Below is our latest Guest Blog from Rick Pontz, industry expert, veteran, and guru in all things lawn and garden. Learn from Rick some of the darks sides of of offering discounts:
When we work with companies on strategies for growth one of the first things we do is develop a real-life business plan that makes profitable sense. The real-life business plan quickly falls apart when the company succumbs to market pressures and starts to seriously discount their products. Some companies discount their products out of habit, some discount out of fear of market or sales loss. And while that may sound like a great strategy discounting can actually hurt your business in the long run.
When many companies we work with are having trouble closing sales on a new product or show an unexpected downturn, instead of focusing on other aspects of the product, they immediately jump to the price. They offer a 15% off discount or “free freight” or an extra 90 days dating. Guess what they see? A spike in sales!
Super! Great! Yes! They’ve done it right. But…then what? Where the real problem lies isn’t with generating sales, it’s what that discount in price represents.
The harsh truth is when you begin discounting your products, you’re sabotaging your business in a subtle way that you might not even see at first. Selling your lawn & garden products at a lower cost can be the start of an ugly cycle. Because you’ve just discounted your products you will now have a shortfall in profits you will need to cover. Another discount program would be an easy fix to the shortfall, right? This is the start of a dark, downward spiral that forces you to keep prices low and before you know it you’re in a hole too deep to get out of. The spiral continues as the only way to get out of this spiral is to compromise product quality, which can cause disillusionment and disappointment among your customers. By offering them discounts, you’re building up a customer base that one day might have to lower its standards rather than pay full price. In this scenario, nobody wins
Here are just a few things that are likely to happen when you discount your lawn & garden products.
1) When you’re offering a discount on your product, what is that saying to your customer or prospect? It’s saying the price you originally quoted them wasn’t your real price. It was your high price. You’re showing your low pricing that they will expect the next time they order or they will believe they are over paying. As soon as you offer a discount, your account or prospect immediately loses confidence in you and your prices and loses confidence they are making the right pricing decisions.
2) When you offer a discount, whether it’s the first sale to the account or your fifteenth sale to the account, there’s no going back. As soon as you lower your price, your customer will expect to see the same thing next time. Or, they’ll hold out until you offer another “special”. And most likely, they won’t purchase without it. And while a discount may seem like that’s your only option, it’s not. You don’t want to set the precedent that every time your customer buys from you, it’s at a discounted price. That’s just bad business.
3) You risk your credibility as a supplier when you discount. This point is especially true when you’re in the middle of the sale, and things start to get sticky. You’ve already laid out the proposal, telling your account or prospect that this is your pricing and support program and the very best that you can do for them. As the conversation continues to spiral downwards, you realize you’re going to lose out on the sale. What do you do? Offer a discount, of course!

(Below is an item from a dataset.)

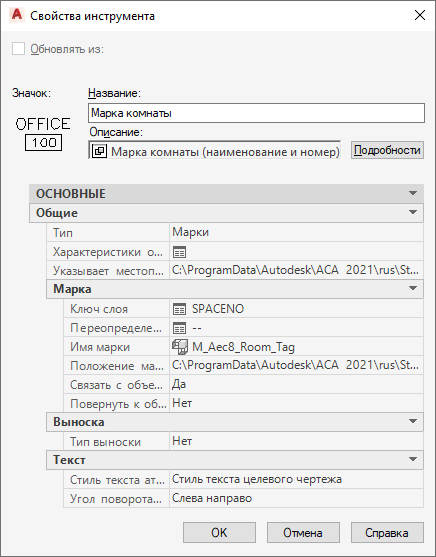Click the layer override table icon
The image size is (436, 557).
(179, 328)
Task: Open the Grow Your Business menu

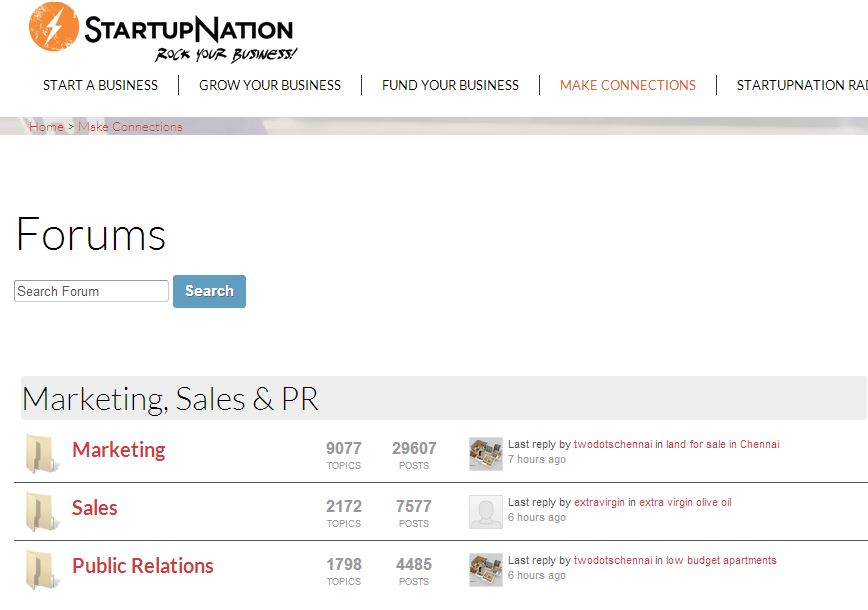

While your prospect might be thrilled at the time to get a lower price, in the back of their mind they’re also saying, “Wait, but they already told me this is the very best they could do and now they’re offering me a discount? What else haven’t they been honest about?” You’re stirring up questions that should never be there in the first place. And even if this particular deal goes through, you’ve set the stage for questions and mistrust in future engagements.
4) When your conversation with an account or prospect is focused on pricing and discounts you lose your leverage to focus on other more important things such as your accounts needs / sell-through expectations, business challenges and how your company is offering the ideal solution and value. And in the long run, it’s hard to sell something based on its price than on its value. Every time you focus on pricing and discounts takes you one step closer to being a commodity.
5) It is hard enough to compete with your competitors every day, it’s even more difficult to compete with them making less profit than they do. If you discount by 50%, what does that do to your sales? It means that in order to hit your same revenue goal, you’re going to have to sell twice as much. Do you have the time or the manpower to do that? Look at it in reverse. Your competitor only has to sell half of much as you do to make the same profits as you.
There really is a place for discounts within the lawn & garden products sector. Smart discounting are discount programs that are well thought out in advance, have targets and success measurement tools. Discounts should not be your everyday fallback position.